Castro, P. & Huber, M.E. Biologia Marinha. Ed. Artmed, 8 edição.
Griffin, D.R.; Novick, A. 1955. Acoustic orientation of neotropical bats. Journal of Experimental Zoology, v. 130, p. 251-300.
Payne, R.S. & McVay, S. 1971. Songs of humpback whales. Science, v. 173, p. 585-597.
Pershing, A.J.; Christensen, L.B; Record, N.R. 2010. The impact of whaling on the ocean carbon cycle: why bigger was better. PlosOne, v. 5, n. 8,p. 1-9.
Roman, J.; Estes, J.A.; Morissette, L.; Smith, C.; Costa, D.; McCarthy, J.; Nation, J.B.; Nicol, S.; Pershing, A.; Smetacek, V. 2014. Whales as marine ecosystem engineers. Frontiers in Ecology and the Environment, v. 12, n. 7, p. 377-385.
Roman, J.; McCarthy, J.J. 2010. The whale pump: marine mammals enhance primary productivity in a coastal basin. PlosOne, v. 5, n. 10, p. 1-8.
Urick, R.J. 1983. Principles of underwater sound. 3rd ed. McGraw-Hill, New York, p. 17-30.


Sobre Diogo Barcellos
Sou biólogo (graduado e licenciado) pela Universidade Presbiteriana Mackenzie (2011).
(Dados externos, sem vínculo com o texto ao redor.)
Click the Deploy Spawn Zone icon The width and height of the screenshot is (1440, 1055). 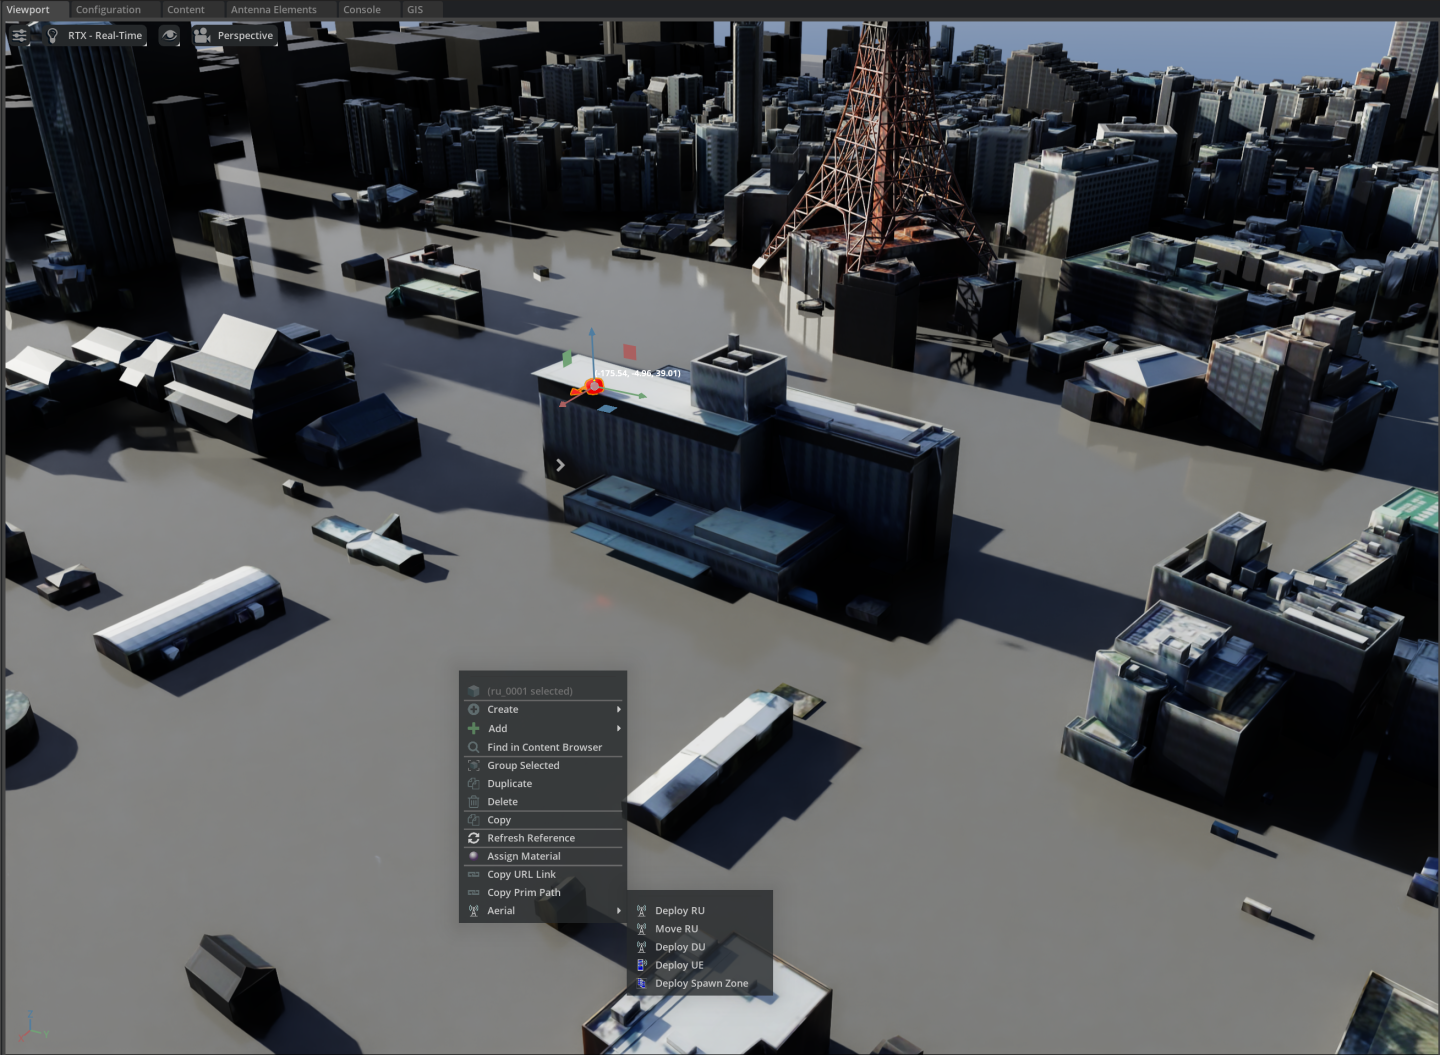point(642,983)
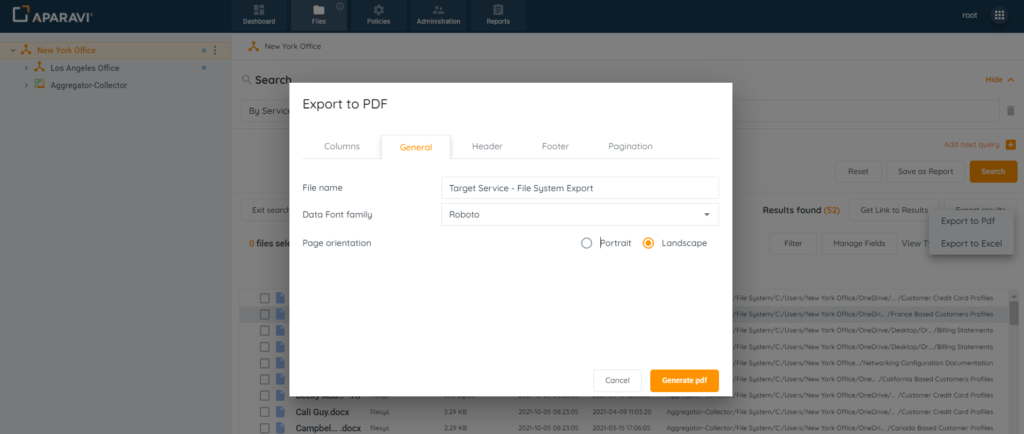Image resolution: width=1024 pixels, height=434 pixels.
Task: Select Portrait page orientation
Action: (587, 243)
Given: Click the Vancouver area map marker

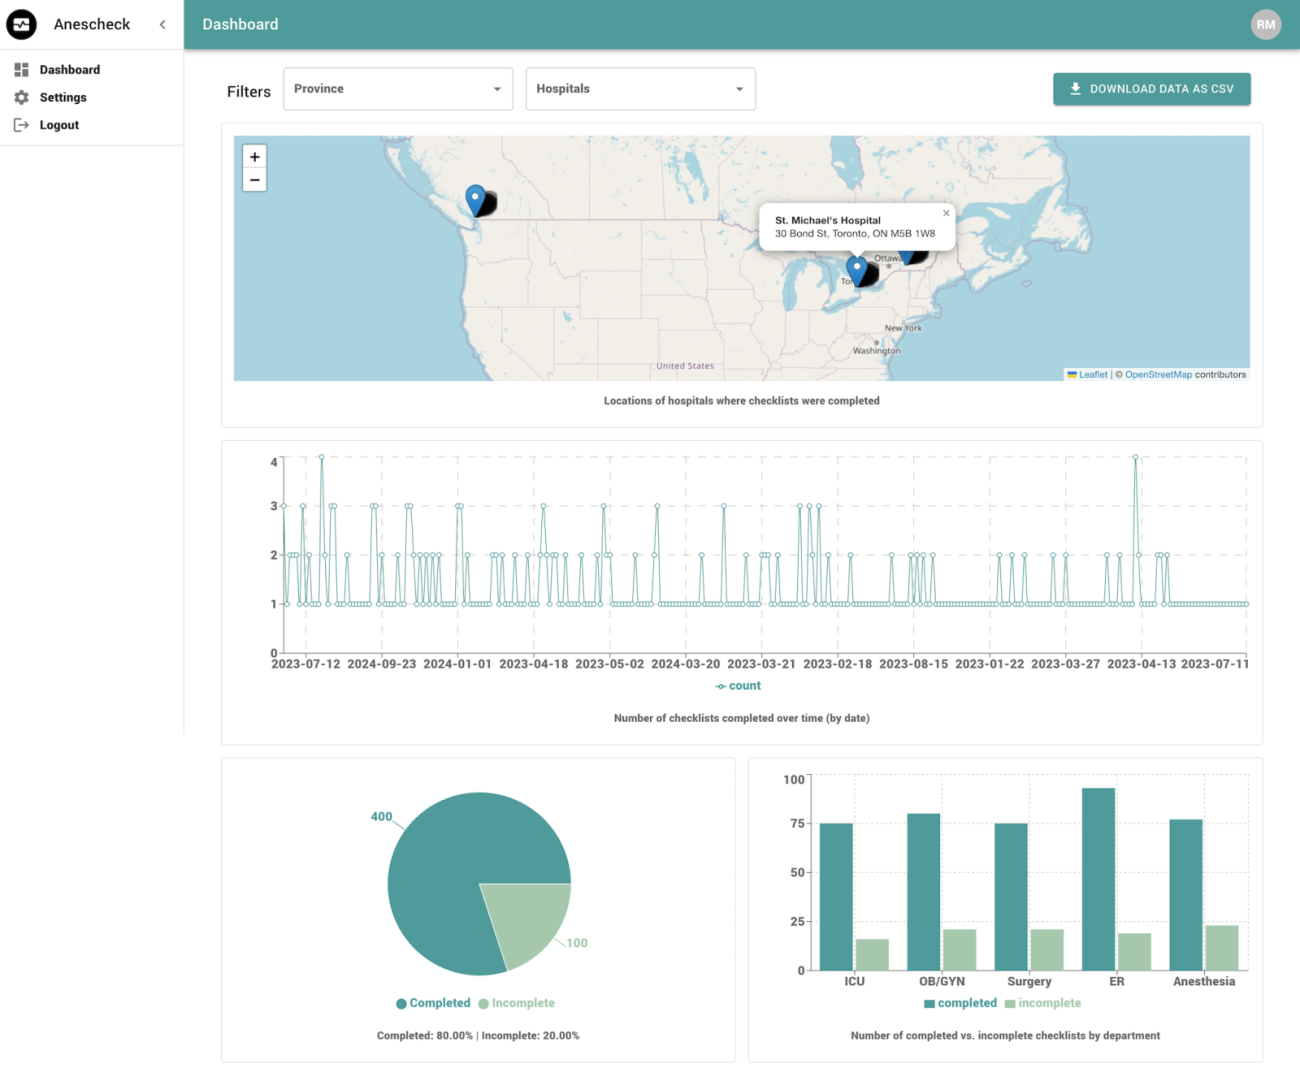Looking at the screenshot, I should [476, 198].
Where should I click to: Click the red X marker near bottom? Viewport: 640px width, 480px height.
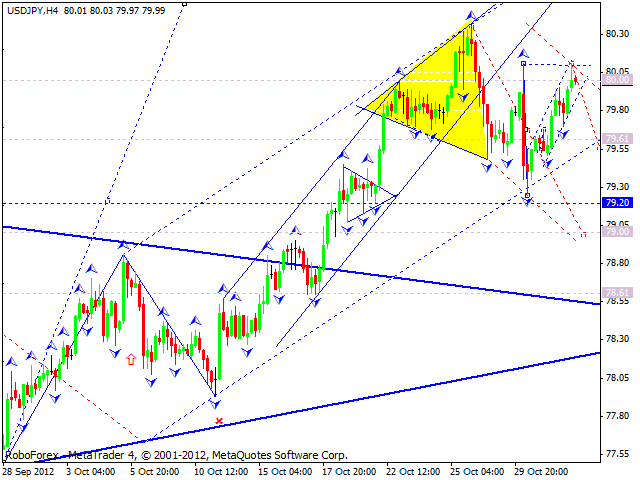[219, 421]
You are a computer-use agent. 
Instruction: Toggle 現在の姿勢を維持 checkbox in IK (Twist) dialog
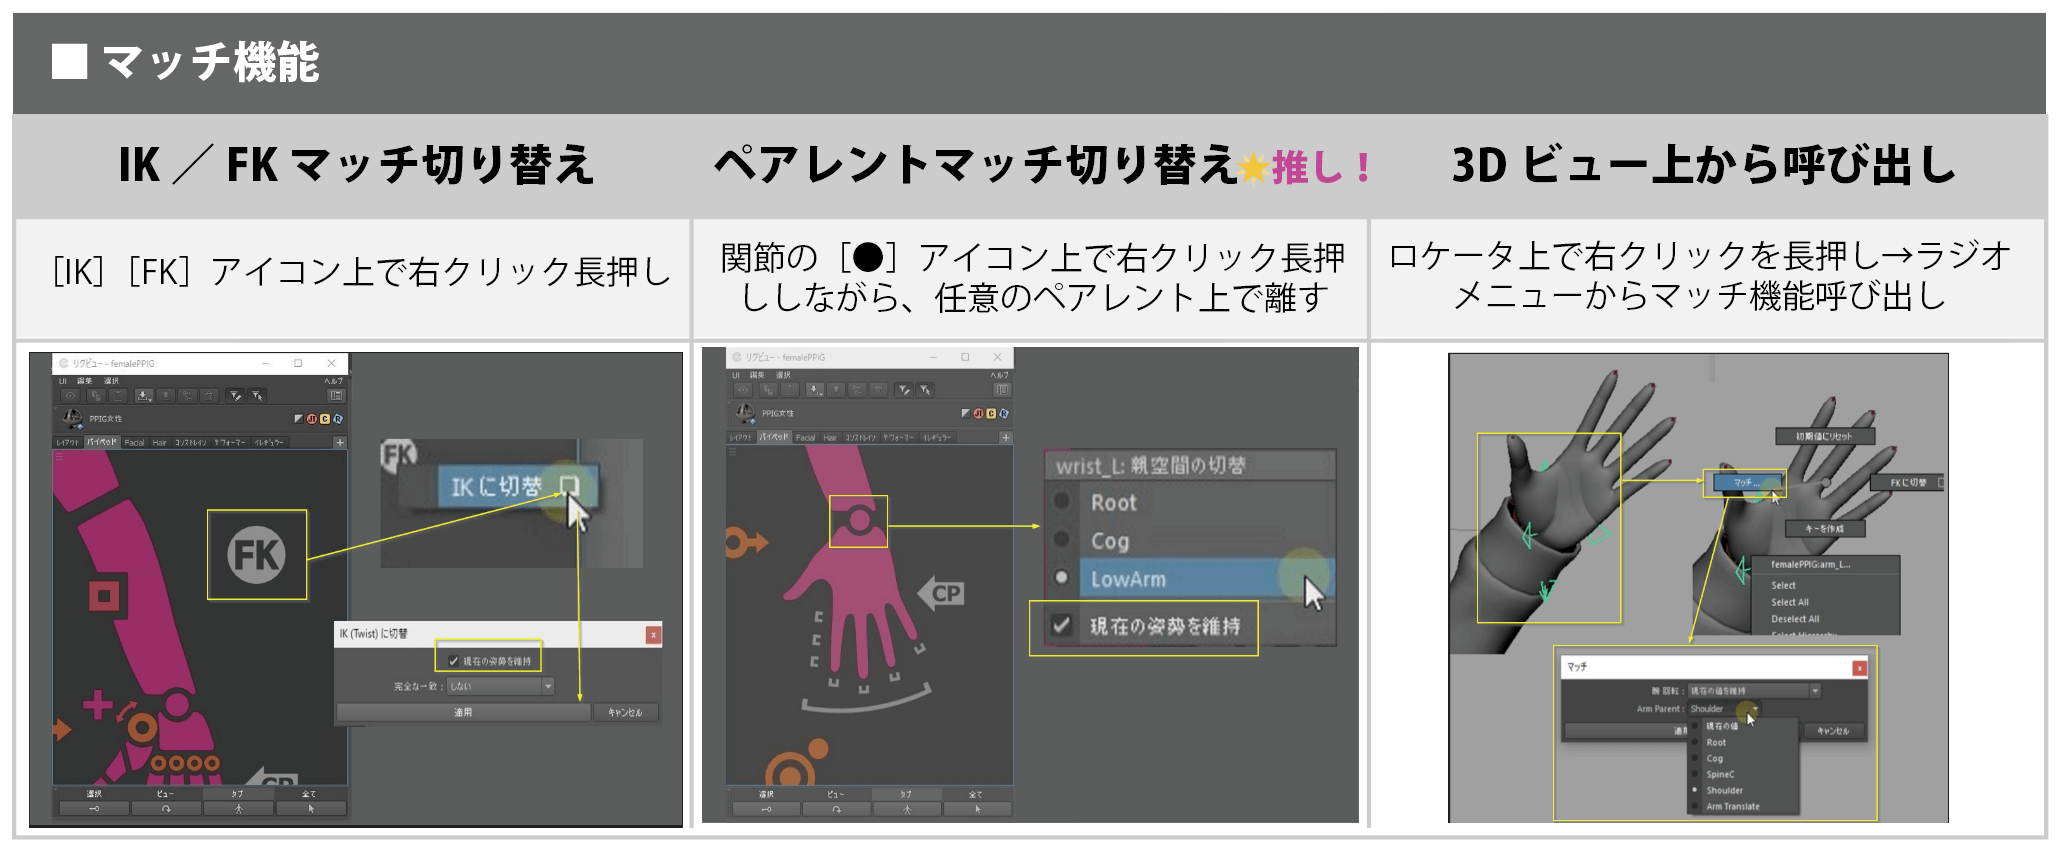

Durante a graduação desenvolvi estudo da dieta de três espécies de peixes do estuário de Itanhaem, litoral sul do Estado de São Paulo e fiz um estudo de revisão bibliográfica a respeito das modificações morfológicas de vertebrados durante a transição do meio aquático para o meio terrestre. Em 2014 conclui Mestrado em Ciências pelo Instituto Oceanográfico da Universidade de São Paulo (IO-USP). Durante o mestrado desenvolvi estudo sobre a morfologia dos estatólitos, crescimento e longevidade da lula Doryteuthis plei. Durante a minha transição entre o final do mestrado e início do doutorado, iniciei estudos relacionados com acústica de cetáceos. Sempre carreguei dúvidas e curiosidades a respeito do ambiente marinho e da música. Em Julho de 2015 iniciei o meu doutorado no IO-USP. Desenvolvo um estudo de monitoramento de cetáceos via acústica em duas áreas no Estado de São Paulo: Canal de São Sebastião e na Ilha Anchieta, em Ubatuba.